*** Opening Exercise input ***

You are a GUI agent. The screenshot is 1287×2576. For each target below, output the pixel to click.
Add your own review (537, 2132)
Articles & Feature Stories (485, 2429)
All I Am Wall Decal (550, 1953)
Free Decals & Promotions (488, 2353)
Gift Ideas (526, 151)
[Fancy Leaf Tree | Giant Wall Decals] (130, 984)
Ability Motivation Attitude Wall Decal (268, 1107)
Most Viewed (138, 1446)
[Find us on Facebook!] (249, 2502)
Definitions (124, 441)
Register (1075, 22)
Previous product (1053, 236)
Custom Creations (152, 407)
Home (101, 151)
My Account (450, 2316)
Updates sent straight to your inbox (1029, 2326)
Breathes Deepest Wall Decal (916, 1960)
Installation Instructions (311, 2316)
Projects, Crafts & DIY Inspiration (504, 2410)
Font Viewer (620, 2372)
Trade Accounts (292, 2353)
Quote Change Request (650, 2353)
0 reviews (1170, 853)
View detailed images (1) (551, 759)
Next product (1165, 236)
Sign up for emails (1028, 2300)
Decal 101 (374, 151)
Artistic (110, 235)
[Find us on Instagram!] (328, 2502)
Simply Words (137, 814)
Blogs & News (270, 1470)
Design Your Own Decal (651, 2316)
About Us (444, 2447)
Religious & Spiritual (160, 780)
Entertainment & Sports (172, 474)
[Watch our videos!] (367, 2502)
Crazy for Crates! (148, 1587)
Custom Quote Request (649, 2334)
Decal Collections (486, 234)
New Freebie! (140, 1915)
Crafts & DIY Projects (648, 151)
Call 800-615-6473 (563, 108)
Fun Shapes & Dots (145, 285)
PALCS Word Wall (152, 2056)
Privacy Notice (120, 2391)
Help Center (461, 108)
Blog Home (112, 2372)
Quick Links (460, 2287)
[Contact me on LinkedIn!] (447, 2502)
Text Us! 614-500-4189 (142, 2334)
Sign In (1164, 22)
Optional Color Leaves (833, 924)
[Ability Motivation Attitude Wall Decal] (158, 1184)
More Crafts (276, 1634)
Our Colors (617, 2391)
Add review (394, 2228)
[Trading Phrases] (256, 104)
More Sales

*** Closing Exercise input ***

**Problem details:**
Nothing in the entries should be skipped. Output them all exactly.

**Reply:**
You are a GUI agent. The screenshot is 1287×2576. For each target below, output the pixel to click.
Add your own review (537, 2132)
Articles & Feature Stories (485, 2429)
All I Am Wall Decal (550, 1953)
Free Decals & Promotions (488, 2353)
Gift Ideas (526, 151)
[Fancy Leaf Tree | Giant Wall Decals] (130, 984)
Ability Motivation Attitude Wall Decal (268, 1107)
Most Viewed (138, 1446)
[Find us on Facebook!] (249, 2502)
Definitions (124, 441)
Register (1075, 22)
Previous product (1053, 236)
Custom Creations (152, 407)
Home (101, 151)
My Account (450, 2316)
Updates sent straight to your inbox (1029, 2326)
Breathes Deepest Wall Decal (916, 1960)
Installation Instructions (311, 2316)
Projects, Crafts & DIY Inspiration (504, 2410)
Font Viewer (620, 2372)
Trade Accounts (292, 2353)
Quote Change Request (650, 2353)
0 reviews (1170, 853)
View detailed images (1) (551, 759)
Next product (1165, 236)
Sign up for emails (1028, 2300)
Decal 101 (374, 151)
Artistic (110, 235)
[Find us on Instagram!] (328, 2502)
Simply Words (137, 814)
Blogs & News (270, 1470)
Design Your Own Decal (651, 2316)
About Us (444, 2447)
Religious & Spiritual (160, 780)
Entertainment & Sports (172, 474)
[Watch our videos!] (367, 2502)
Crazy for Crates! (148, 1587)
Custom Quote Request (649, 2334)
Decal Collections (486, 234)
New Freebie! (140, 1915)
Crafts & DIY Projects (648, 151)
Call 800-615-6473 (563, 108)
Fun Shapes & Dots (145, 285)
PALCS Word Wall (152, 2056)
Privacy Notice (120, 2391)
Help Center (461, 108)
Blog Home (112, 2372)
Quick Links (460, 2287)
[Contact me on LinkedIn!] (447, 2502)
Text Us! 614-500-4189 (142, 2334)
Sign In (1164, 22)
Optional Color Leaves (833, 924)
[Ability Motivation Attitude Wall Decal] (158, 1184)
More Crafts (276, 1634)
Our Colors (617, 2391)
Add review (394, 2228)
[Trading Phrases] (256, 104)
More Sales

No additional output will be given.